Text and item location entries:
◇ ◇ ◇
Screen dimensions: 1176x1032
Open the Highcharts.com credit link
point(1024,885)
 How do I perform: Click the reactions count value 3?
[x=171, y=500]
◇ ◇ ◇
▸ Stated problem
Write the rows from the line containing "How do I perform: Click" through the last row as a numbered list, leaving out any blank lines.

▸ Final answer
1.  How do I perform: Click the reactions count value 3?
2. [x=171, y=500]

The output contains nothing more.